[Screenshot grounding data]

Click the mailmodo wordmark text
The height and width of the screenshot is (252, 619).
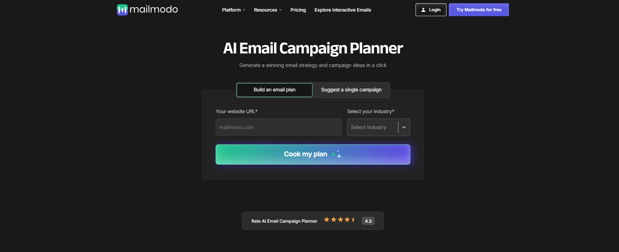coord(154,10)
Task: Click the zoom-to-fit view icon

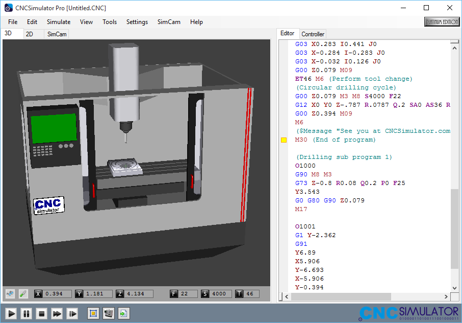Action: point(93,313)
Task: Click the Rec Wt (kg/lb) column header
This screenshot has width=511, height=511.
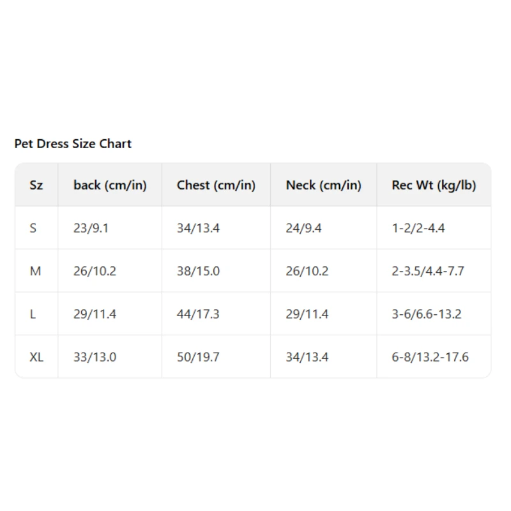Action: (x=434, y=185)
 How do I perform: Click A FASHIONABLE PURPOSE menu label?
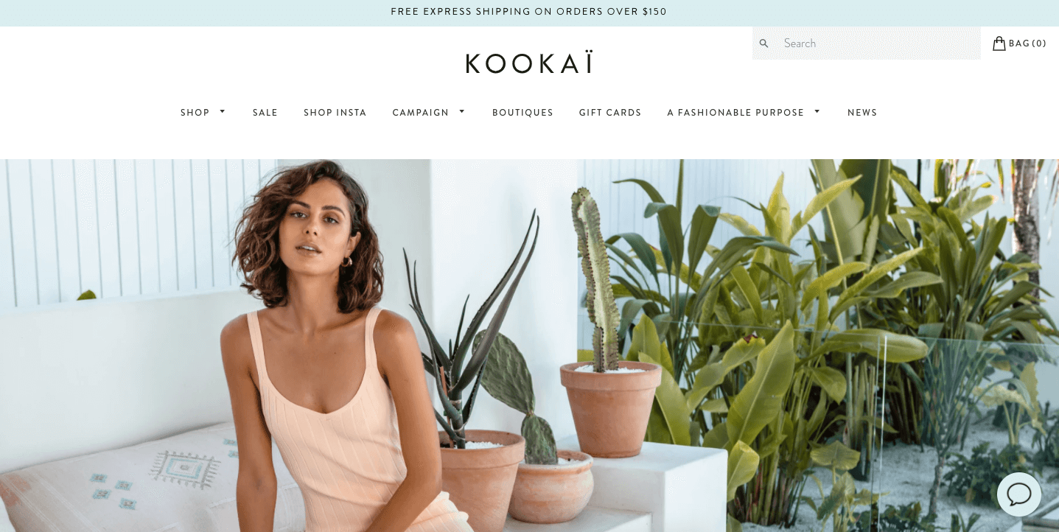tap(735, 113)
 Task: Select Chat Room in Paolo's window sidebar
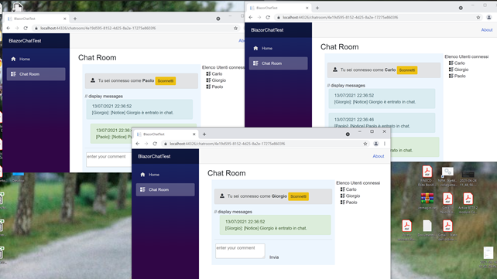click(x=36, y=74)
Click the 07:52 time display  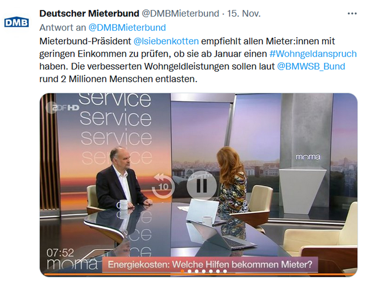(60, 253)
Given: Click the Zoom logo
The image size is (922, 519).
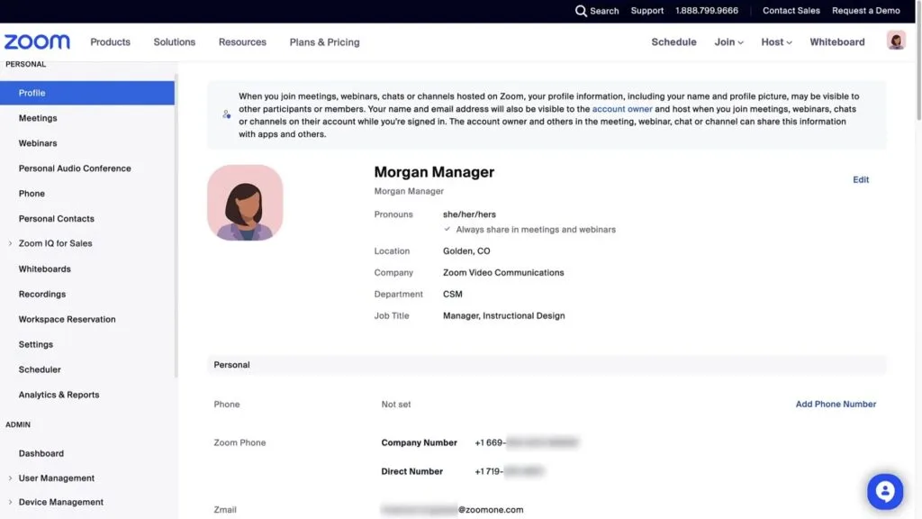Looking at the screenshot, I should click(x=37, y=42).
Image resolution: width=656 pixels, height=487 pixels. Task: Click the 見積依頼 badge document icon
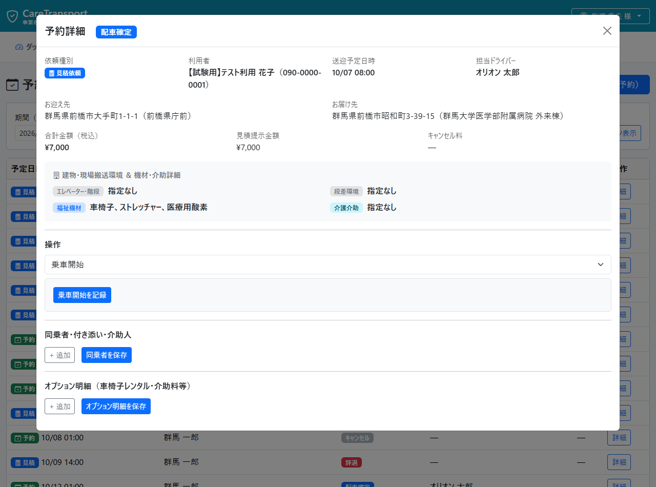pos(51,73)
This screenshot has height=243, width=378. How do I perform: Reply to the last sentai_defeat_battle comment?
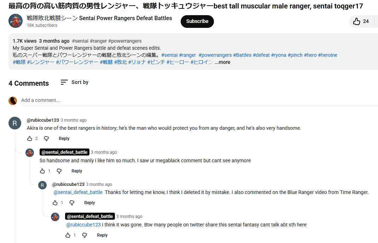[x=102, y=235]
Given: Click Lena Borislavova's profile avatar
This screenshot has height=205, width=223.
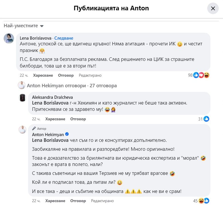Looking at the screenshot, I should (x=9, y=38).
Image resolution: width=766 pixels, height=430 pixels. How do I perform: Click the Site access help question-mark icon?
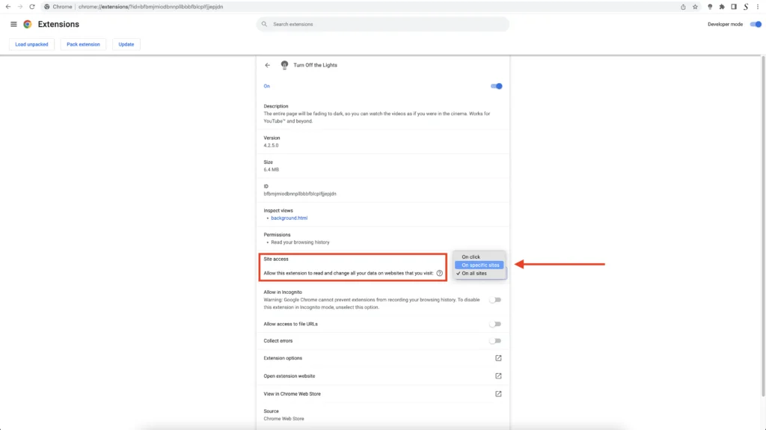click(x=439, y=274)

THE TASK. Return all lines from the entries that contain the string "Given".

FINAL ANSWER.
Given: Click the Zoom logo
Given: Click Lena Borislavova's profile avatar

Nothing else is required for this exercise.